Pick every line out of the entries below that holds the string "each", and report them.

# # # # #

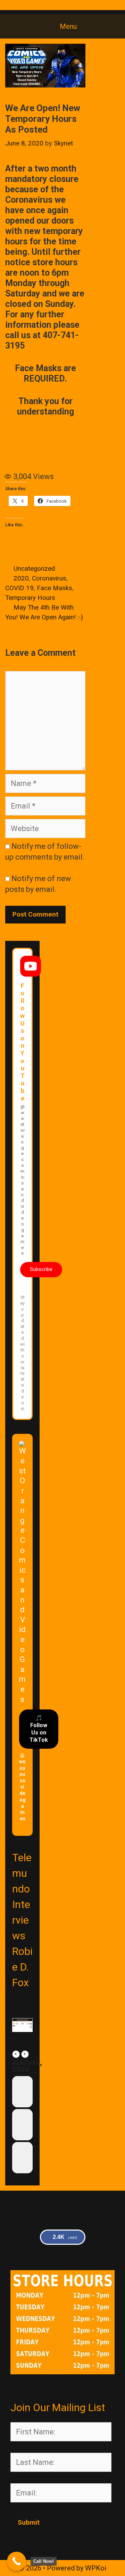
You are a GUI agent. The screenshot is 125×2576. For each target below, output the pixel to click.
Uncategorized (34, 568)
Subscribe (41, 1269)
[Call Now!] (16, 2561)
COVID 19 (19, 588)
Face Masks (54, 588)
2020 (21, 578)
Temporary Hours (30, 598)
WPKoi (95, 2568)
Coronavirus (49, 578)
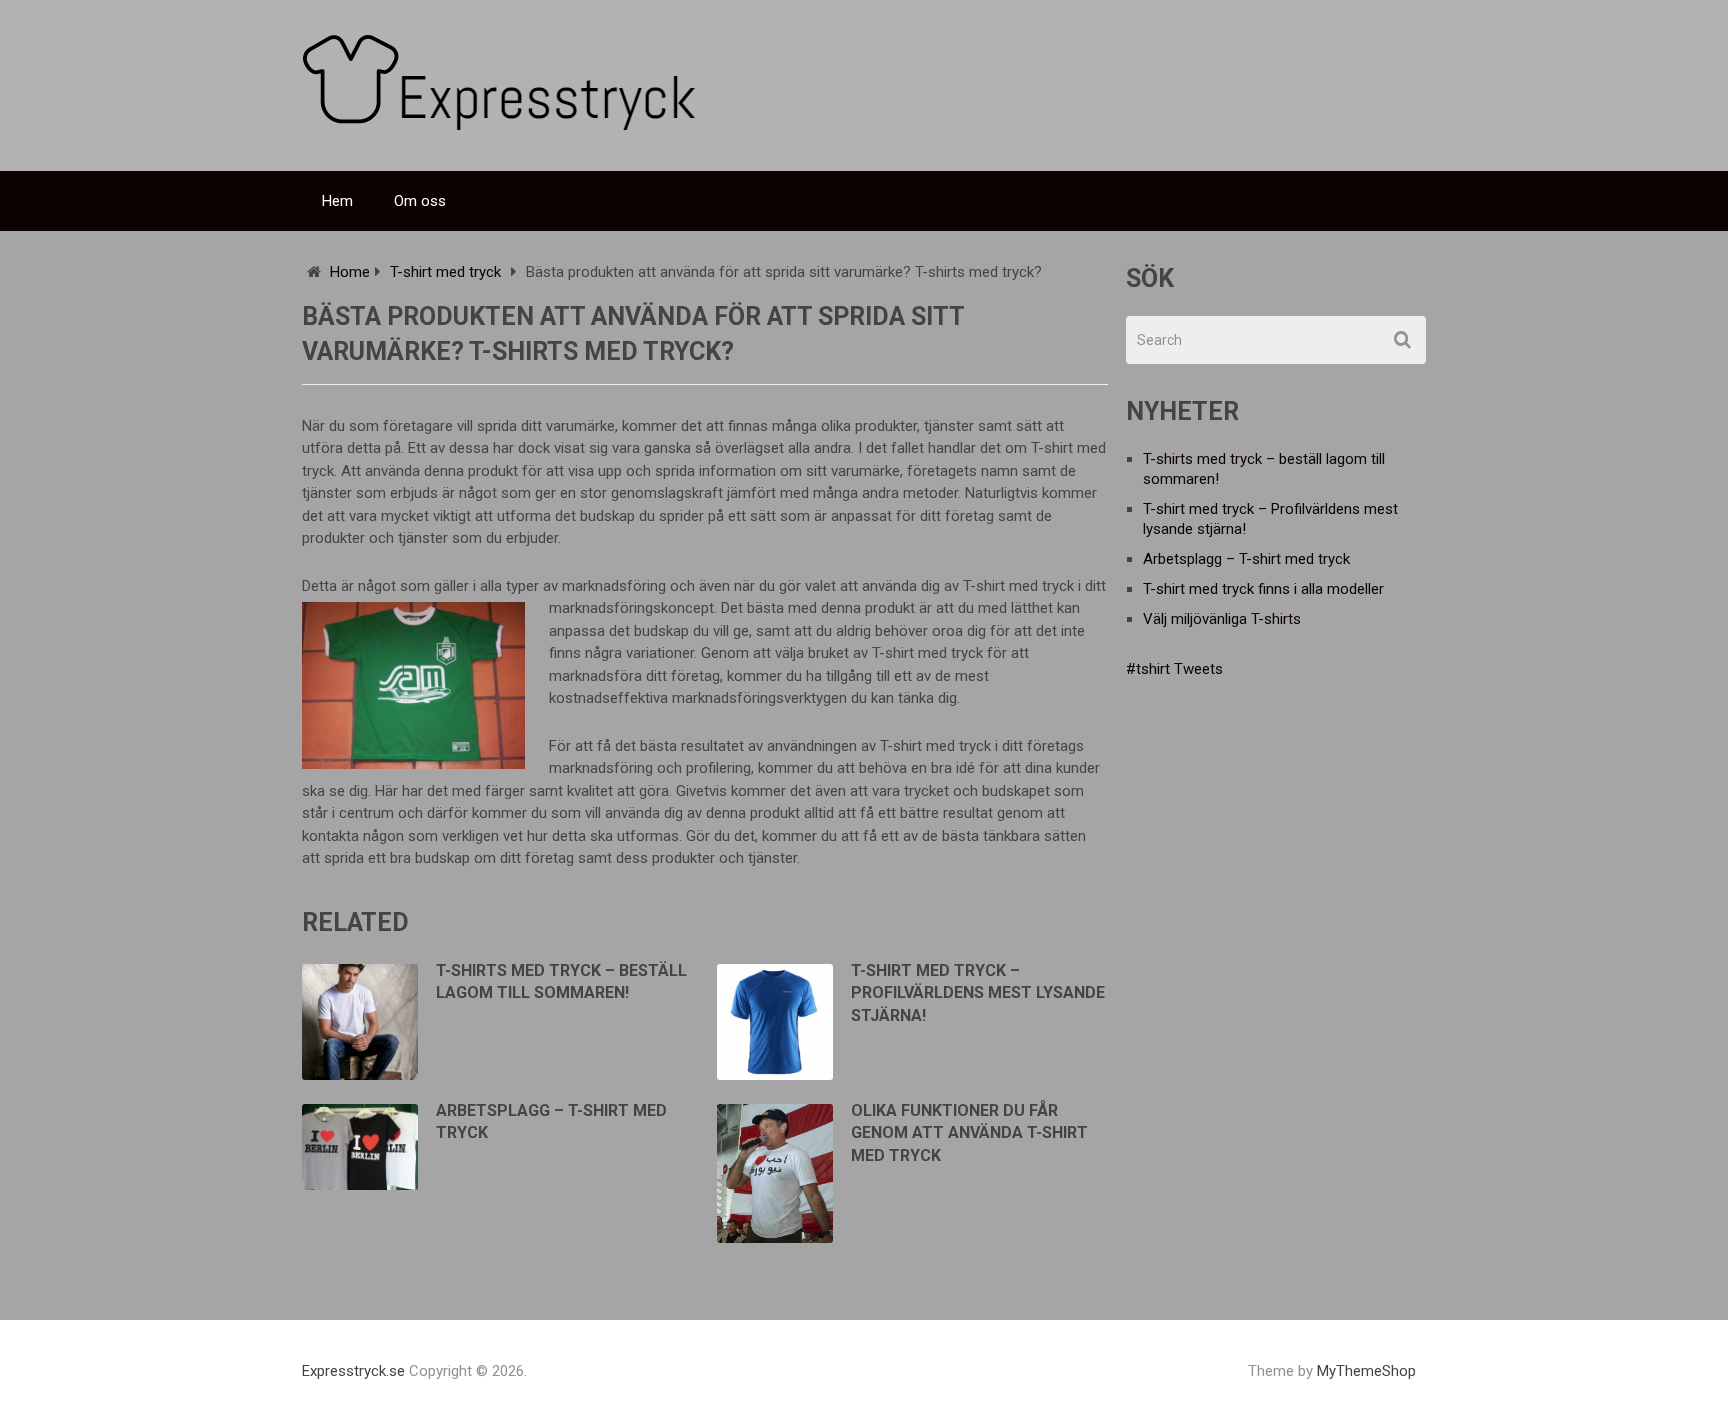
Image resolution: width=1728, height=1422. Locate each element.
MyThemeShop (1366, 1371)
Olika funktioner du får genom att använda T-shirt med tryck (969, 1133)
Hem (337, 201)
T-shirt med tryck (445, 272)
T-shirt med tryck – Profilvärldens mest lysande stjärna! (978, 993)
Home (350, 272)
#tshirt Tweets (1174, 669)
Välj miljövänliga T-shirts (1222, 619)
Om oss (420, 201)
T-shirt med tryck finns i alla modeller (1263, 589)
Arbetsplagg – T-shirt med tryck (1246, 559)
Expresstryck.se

# # # # #

**Result:**
You are a GUI agent. The screenshot is 125×2576. For each target below, output the pixel to click.
Image resolution: width=1728, height=1422. Locate each element.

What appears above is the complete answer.